From: Powell, Mark D <mark.powell_at_eds.com>
Date: Mon, 5 Mar 2007 14:30:03 -0500
Message-ID: <D1DC33E67722D54A93F05F702C99E2A9905A25@usahm208.amer.corp.eds.com>


A very real tangible benefit of pinning objects in the shared pool on startup the effect in reducing ORA-04031 errors due to the reduction in fragmentation caused by the reloading of large objects (packages and stored procedures) and from the constant reloading heavily used smaller stored objects into the shared pool. If you do not have memory to burn this can be an important step in reducing the frequency of hitting the ORA-0-4031.  

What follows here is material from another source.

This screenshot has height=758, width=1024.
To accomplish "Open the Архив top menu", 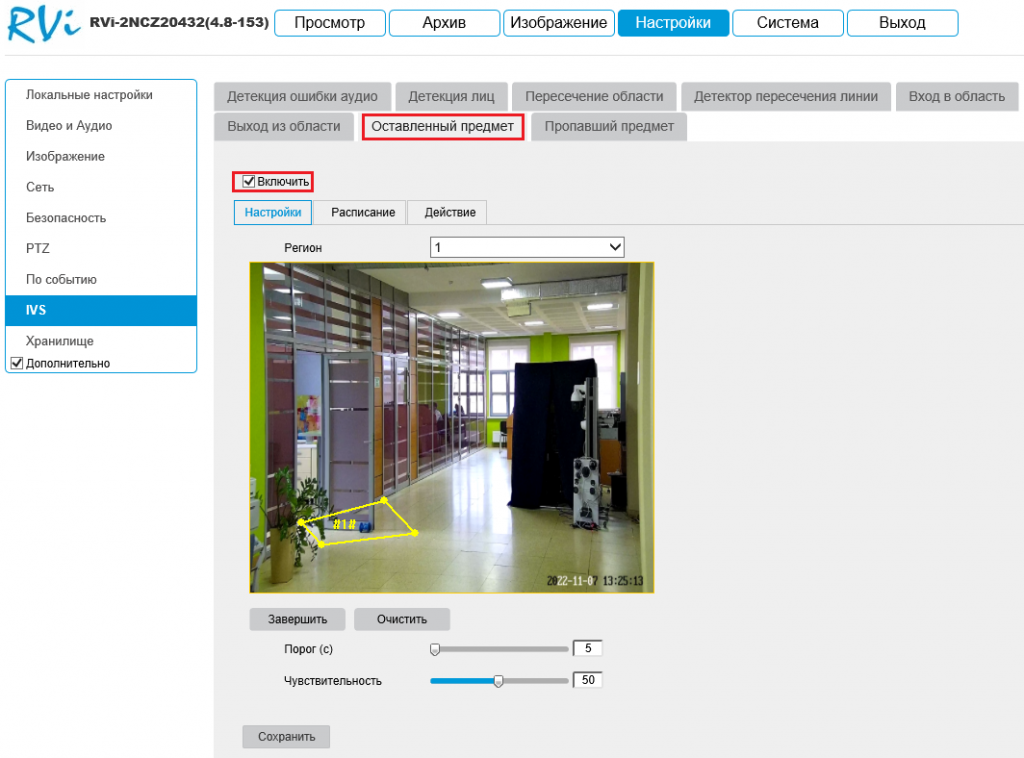I will pos(443,23).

        From: oracle-l-bounce_at_freelists.org
[mailto:oracle-l-bounce_at_freelists.org] On Behalf Of ryan_gaffuri_at_comcast.net

	Sent: Monday, March 05, 2007 12:59 PM
	To: ajay_1ajay_at_yahoo.com; sacrophyte_at_gmail.com; oracle-l
	Cc: Ajay
	Subject: Re: Best Practice: pinning objects
	
	
	I have yet to see a true tangible reason to pin anything in
memory. If you are going to use it alot it will be in memory. If you, don't worry about it. I have also not seen any performance improvements from the use of pinning at all. It just seems like extra work and extra maintenance for something that does not improve performance in any noticeable way.          

        Reducing the small amount of physical IO you will get from a pinned object that is not staying in memory because it is not used enough is insignificant.          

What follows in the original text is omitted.